Through Their Eyes: Fixation-aligned Tuning for Personalized User Emulation
2026-04-10 • Multimedia
MultimediaComputer Vision and Pattern Recognition
AI summaryⓘ
The authors studied how language models that also see images (vision-language models) can better mimic real users looking at recommendation layouts by matching where users look on the screen. They found that people have unique and stable eye movement patterns that predict what they click on in a carousel-style recommendation. To use this, the authors created a method to adjust the model's attention to match each user's eye fixations, improving how well the model predicts clicks. Their experiments showed that guiding the model to 'look' like the user helps it better simulate real user behavior in recommendations.
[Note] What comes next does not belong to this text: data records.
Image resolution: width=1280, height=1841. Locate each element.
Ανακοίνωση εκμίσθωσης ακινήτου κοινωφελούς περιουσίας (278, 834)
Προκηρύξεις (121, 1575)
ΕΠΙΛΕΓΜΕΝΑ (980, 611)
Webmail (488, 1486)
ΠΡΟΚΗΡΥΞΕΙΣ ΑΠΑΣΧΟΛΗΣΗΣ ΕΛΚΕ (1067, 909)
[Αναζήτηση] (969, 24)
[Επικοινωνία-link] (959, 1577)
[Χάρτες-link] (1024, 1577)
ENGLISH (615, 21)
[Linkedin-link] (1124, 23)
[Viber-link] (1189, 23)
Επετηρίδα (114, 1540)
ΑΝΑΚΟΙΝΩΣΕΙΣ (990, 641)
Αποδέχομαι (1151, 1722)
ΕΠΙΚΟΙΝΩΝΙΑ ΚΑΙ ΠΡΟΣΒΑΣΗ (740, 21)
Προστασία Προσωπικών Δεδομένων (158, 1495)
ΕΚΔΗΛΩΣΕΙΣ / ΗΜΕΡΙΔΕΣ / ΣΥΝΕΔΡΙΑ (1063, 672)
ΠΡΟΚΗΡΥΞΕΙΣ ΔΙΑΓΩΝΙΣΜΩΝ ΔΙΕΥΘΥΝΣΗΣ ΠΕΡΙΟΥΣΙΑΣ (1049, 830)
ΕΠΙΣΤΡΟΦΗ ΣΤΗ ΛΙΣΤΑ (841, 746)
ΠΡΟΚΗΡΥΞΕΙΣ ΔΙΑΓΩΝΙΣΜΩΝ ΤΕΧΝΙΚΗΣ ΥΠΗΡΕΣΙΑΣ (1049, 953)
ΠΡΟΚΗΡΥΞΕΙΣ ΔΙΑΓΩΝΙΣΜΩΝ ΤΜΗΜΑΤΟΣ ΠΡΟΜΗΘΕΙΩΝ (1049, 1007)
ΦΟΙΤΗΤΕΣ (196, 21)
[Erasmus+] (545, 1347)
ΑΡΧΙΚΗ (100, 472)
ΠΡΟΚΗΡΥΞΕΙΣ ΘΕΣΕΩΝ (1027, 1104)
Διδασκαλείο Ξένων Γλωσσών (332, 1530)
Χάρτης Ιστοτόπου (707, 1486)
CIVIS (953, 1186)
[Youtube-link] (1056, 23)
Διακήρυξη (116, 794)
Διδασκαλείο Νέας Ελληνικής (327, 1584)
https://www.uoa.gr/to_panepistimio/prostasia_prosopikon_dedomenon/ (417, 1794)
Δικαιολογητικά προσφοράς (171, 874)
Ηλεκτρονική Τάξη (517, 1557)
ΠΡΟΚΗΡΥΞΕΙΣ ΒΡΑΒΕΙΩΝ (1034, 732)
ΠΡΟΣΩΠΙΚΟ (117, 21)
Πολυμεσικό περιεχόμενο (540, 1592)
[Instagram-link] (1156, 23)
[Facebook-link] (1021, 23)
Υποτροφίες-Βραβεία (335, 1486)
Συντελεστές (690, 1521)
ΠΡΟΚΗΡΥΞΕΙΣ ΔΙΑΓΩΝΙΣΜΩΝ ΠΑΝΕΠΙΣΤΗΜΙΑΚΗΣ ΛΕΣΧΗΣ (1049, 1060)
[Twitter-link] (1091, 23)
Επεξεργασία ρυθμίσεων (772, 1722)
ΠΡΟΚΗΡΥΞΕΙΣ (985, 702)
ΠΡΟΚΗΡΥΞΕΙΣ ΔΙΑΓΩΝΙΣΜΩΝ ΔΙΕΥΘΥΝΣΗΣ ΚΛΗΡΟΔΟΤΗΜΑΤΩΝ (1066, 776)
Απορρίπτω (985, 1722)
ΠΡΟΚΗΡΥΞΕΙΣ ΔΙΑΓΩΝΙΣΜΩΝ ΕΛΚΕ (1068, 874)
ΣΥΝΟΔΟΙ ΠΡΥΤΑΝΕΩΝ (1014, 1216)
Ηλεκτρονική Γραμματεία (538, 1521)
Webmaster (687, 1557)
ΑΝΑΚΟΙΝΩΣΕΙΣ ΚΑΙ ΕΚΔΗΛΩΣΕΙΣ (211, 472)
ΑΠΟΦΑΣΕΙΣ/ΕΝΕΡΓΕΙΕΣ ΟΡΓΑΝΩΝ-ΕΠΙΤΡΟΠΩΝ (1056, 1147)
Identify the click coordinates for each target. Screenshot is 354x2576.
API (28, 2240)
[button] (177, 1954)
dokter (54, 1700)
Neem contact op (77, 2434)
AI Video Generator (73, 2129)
large language modelsvision-language modelsuser gaze patternseye-trackingrecommendation systemsattention alignmentsoft promptsclick predictioninterpretability operatorscarousel recommendation
Authors
Lingfeng Huang, Huizhong Guo, Tianjun Wei, Yingpeng Du, Zhu Sun
Abstract
Large language model (LLM) agents are increasingly deployed as scalable user simulators for recommender system evaluation. Yet existing simulators perceive recommendations through text or structured metadata rather than the visual interfaces real users browse-a critical gap, since attention over recommendation layouts is both visually driven and highly personalized. We investigate whether aligning a vision-language model's (VLM's) visual attention with user-specific gaze patterns can improve simulation fidelity. Analysis of a real-world eye-tracking dataset collected in a carousel-based recommendation setting reveals that users exhibit stable individual gaze patterns strongly predictive of click behavior. Building on this finding, we propose Fixation-Aligned Tuning for user Emulation (FixATE). Our approach first probes the VLM's internal visual attention via interpretability operators to obtain a slot-level relevance distribution comparable with human fixation, and then learns personalized soft prompts to steer the model's attention toward each user's characteristic fixation pattern. Experiments across three interpretability-based probing operators and two architecturally distinct VLM backbones demonstrate consistent improvements in both attention alignment and click prediction accuracy. These results suggest that making the model "see like the user" is a viable path toward simulators that more faithfully reproduce how users perceive and act in recommendation interfaces.